There are times that believers expect God to act in some specific ways that would bring them relief or deliverance from their bondage or challenges of life. This was the case of Habakkuk. He witnessed wickedness and oppression on the face of the earth and questioned the slowness of God in saving the righteous and administering justice and bringing judgments upon the wicked people. This edition of our Newsletter discusses the concept of faith as the basis of our salvation. from the perspective of Habakkuk.
“The burden which Habakkuk the prophet did see. O LORD, how long shall I cry, and thou wilt not hear! even cry out unto thee of violence, and thou wilt not save! Why dost thou shew me iniquity, and cause me to behold grievance? for spoiling and violence are before me: and there are that raise up strife and contention. Therefore the law is slacked, and judgment doth never go forth: for the wicked doth compass about the righteous; therefore wrong judgment proceedeth” (Hab 1:1-1-4).

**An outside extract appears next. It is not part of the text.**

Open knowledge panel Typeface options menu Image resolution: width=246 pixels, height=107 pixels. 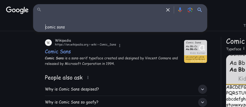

Habakkuk looks at the atrocities in his time and is shocked that God is not doing justice to the righteous. He, therefore, removes himself from people and decides to seek the face of God and hear from Him. His burden or passion for deliverance for his people brings him to his knees to enquire from God. When we do not seem to understand certain things, God must diligently be sought instead of complaining and blaspheming the name of God.
Deliverance from Bondage
Habakkuk expects to see a deliverer who could help to save Israel from their oppressors. Such a deliverer was said of Jesus Christ by Anna. “And she coming in that instant gave thanks likewise unto the Lord, and spake of him to all them that looked for redemption in Jerusalem” (Acts 2:38).
In answering the Prophet, the Lord God asked him to write down the revelation that He was about to give him. He was to write it as clear and bold as possible upon tablets so that a person who is running could read and understand it. Habakkuk was assured that the revelation or the vision is for an appointed time so it shall not fail. It may seem to delay but it shall surely come to pass.
Indeed, the vision came to pass at the time appointed. Paul writes that “But when the fullness of the time was come, God sent forth his Son, made of a woman, made under the law” (Gal 4:4). The vision delayed because the Old Testament Prophets had wanted to see it but they did not. It has been established that though the heroes of faith obtained a good report through faith, they did not live to see the fulfillment of the promise or the coming of Christ Jesus (Heb 11:39).
What was this vision and what did it mean? The vision was that the deliverance from oppression and enslavement shall not be physical but those who shall live by faith shall receive their deliverance and salvation (Hab 2:2-4). It is only Christ Jesus who can secure humankind complete freedom because He stated authoritatively that “If the Son, therefore, shall make you free, ye shall be free indeed (Joh 8:36).
The vision that was revealed to Habakkuk, which men were to wait for, was the incarnation of Christ Jesus. Paul connects it with the second coming of Christ when he writes that “For yet a little while, and he that shall come will come, and will not tarry. Now the just shall live by faith: but if any man draw back, my soul shall have no pleasure in him” (Heb 10:37-38).
Human beings are justified by faith in Christ Jesus. They shall be made just and live by faith but not by work or merit. Salvation and complete freedom come only by faith in the Son of the Living God, Jesus Christ. The return of Christ shall surely come though it may seem to delay believers should wait patiently in faith.
Prayer: Lord God, may you grant your children the understanding of thy word and cause them to lean on you as they cease from their own works and live by faith in Jesus Christ. Amen!